▸ **EXERCISE AIM**: After finding the line with "You are a GUI" in the data below, set down exactly each line through the one with "At what coordinates", inclusive, and stop there.

▸ **DATA FOR THIS TASK**:
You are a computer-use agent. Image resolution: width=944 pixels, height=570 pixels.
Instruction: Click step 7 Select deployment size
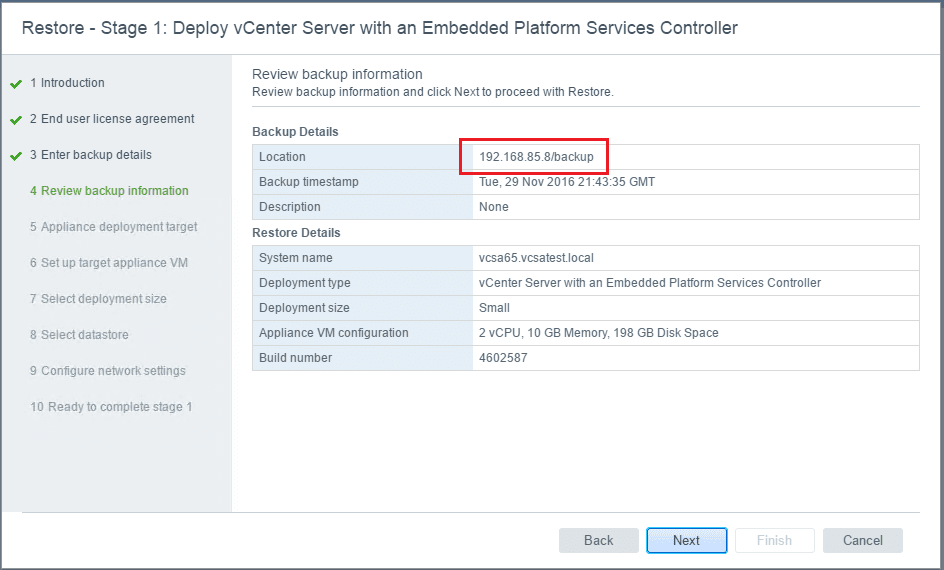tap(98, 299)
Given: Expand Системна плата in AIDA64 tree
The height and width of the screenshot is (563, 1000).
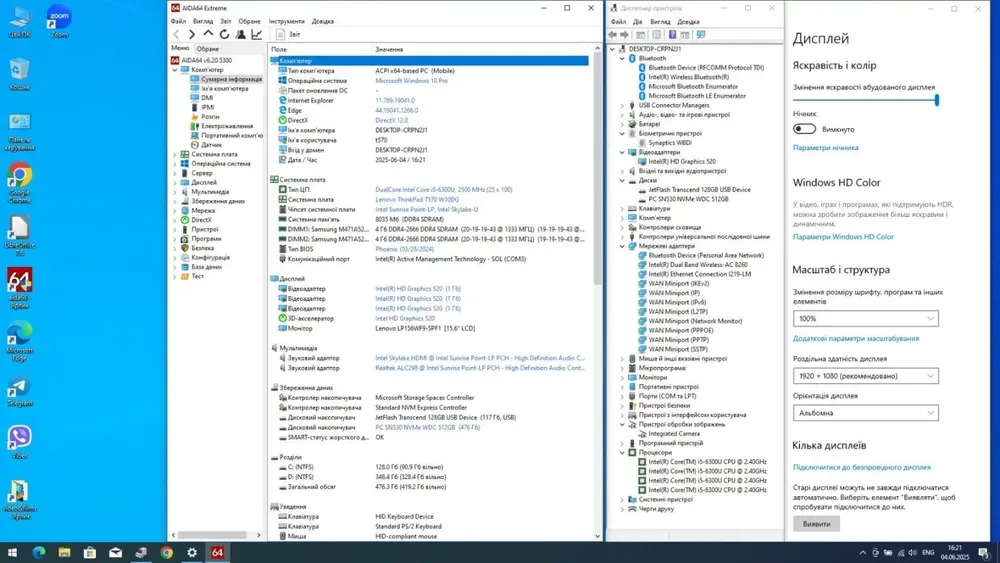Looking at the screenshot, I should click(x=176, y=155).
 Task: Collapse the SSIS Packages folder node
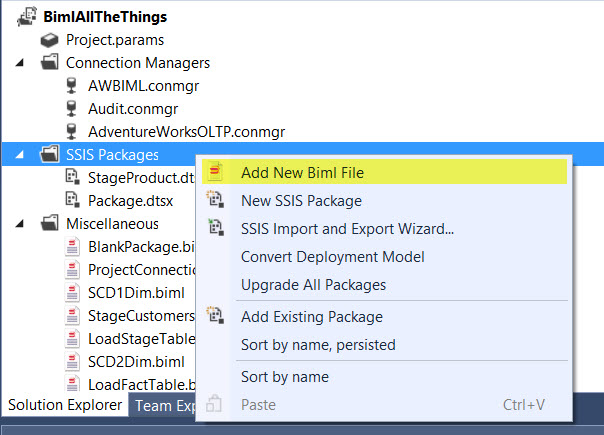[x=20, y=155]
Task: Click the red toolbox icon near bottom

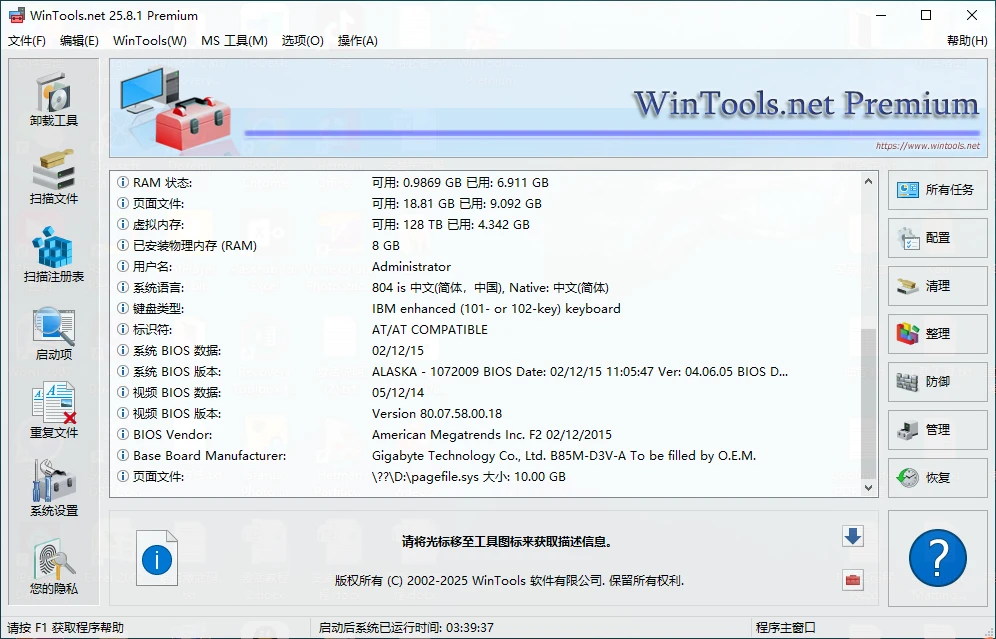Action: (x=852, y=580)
---
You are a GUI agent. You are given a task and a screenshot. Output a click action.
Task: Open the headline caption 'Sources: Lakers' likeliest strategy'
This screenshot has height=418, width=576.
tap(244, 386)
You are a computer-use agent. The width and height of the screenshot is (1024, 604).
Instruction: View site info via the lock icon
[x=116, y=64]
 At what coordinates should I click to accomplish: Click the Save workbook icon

▸ **SOLVED PROBLEM**:
You are a GUI agent. You are given a task and a screenshot. Output a click action.
Task: Open the headline caption 'Sources: Lakers' likeliest strategy'
This screenshot has height=418, width=576.
tap(244, 386)
You are a computer-use agent. The width and height of the screenshot is (1024, 604).
Instruction: View site info via the lock icon
[x=116, y=64]
 At what coordinates should I click to accomplish: Click the Save workbook icon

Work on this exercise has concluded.